Australian rugby league footballer

Mariah Denman (nee Storch, born 21 June 1997) is an Australian rugby league footballer who plays for the Central Queensland Capras in the QRL Women's Premiership and the Brisbane Broncos in the NRL Women's Premiership.

Primarily a er, she is a Queensland representative and previously played in two grand final wins for the Brisbane Broncos.

==Background==
Born in Barcaldine, Queensland in the central west, Denman moved 385 kilometres east to the mining town of Blackwater after her parents obtained work in the local coal industry. Denman attended school in Blackwater. After graduating from high school, she became an apprentice diesel mechanic.

She began playing rugby league with the newly formed Blackwater Crushettes in 2015. In 2016, she was named as Blackwater's Player of the Year. Storch subsequently began playing for the Central Queensland Capras, coached by Alan McIndoe before Adrian Vowles selected her as a wildcard for the emerging Queensland women's side.
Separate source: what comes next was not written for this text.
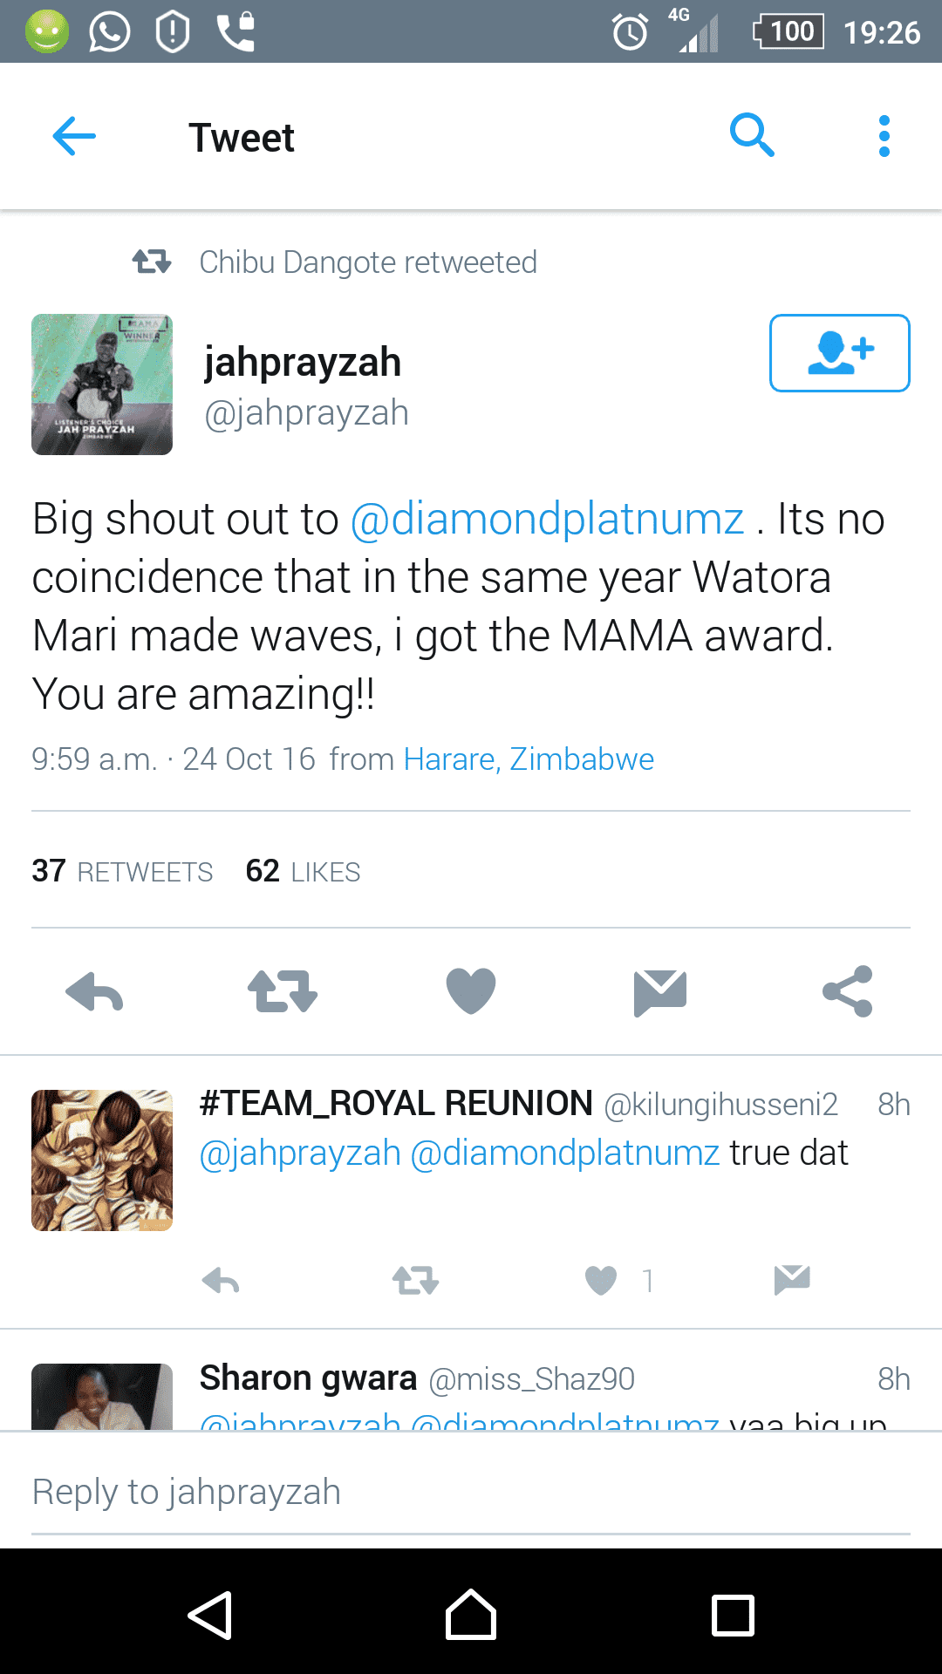This screenshot has width=942, height=1674.
Task: Open search with the magnifier icon
Action: pyautogui.click(x=752, y=136)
In 2020, Central Highlands Regional Council recognised Denman as Senior Sportsperson/Administrator of the Year for the Blackwater/Duaringa district at the local Australia Day awards.

==Playing career==
===2018===
In June, Denman represented Queensland Country at the Women's National Championships. On 22 June, she made her debut for Queensland, coming off the bench in their 10–16 State of Origin loss to New South Wales.

On July, Denman joined the Brisbane Broncos NRL Women's Premiership team. In Round 1 of the 2018 NRL Women's season, she made her debut for the Broncos, coming off the bench in a 30–4 win over the St. George Illawarra Dragons.

On 30 September, Denman came off the bench in the Broncos' Grand Final win over the Sydney Roosters.

===2019===
In May, Denman represented Queensland Country at the Women's National Championships. On 6 October, Denman won her second NRLW premiership, coming off the bench in the Broncos' 30–6 Grand Final win over the Dragons.

===2020===
In 2020, Denman joined the Central Queensland Capras for the inaugural season of the QRL Women's Premiership. She later missed the 2020 NRL Women's season due to pregnancy.

===2021===
Less than two months after giving birth to her first child, Denman returned to the QRL Women's Premiership competition for the Capras, playing six games during the season.

===2022===
After playing nine QRL Women's games for the Capras in 2022, Denman was named the Steph Hancock BMD Premiership Player of the Year after helping lead the Capras to the 2022 minor premiership.

===2023===
Denman continued playing for the Capras in 2023. In May, it was announced she would be making her return to the NRLW after re-signing with the Brisbane Broncos. On her re-signing with the team, coach Scott Prince said Denman had been playing great football for a long period of time and therefore deserved to be rewarded with another chance in the NRLW.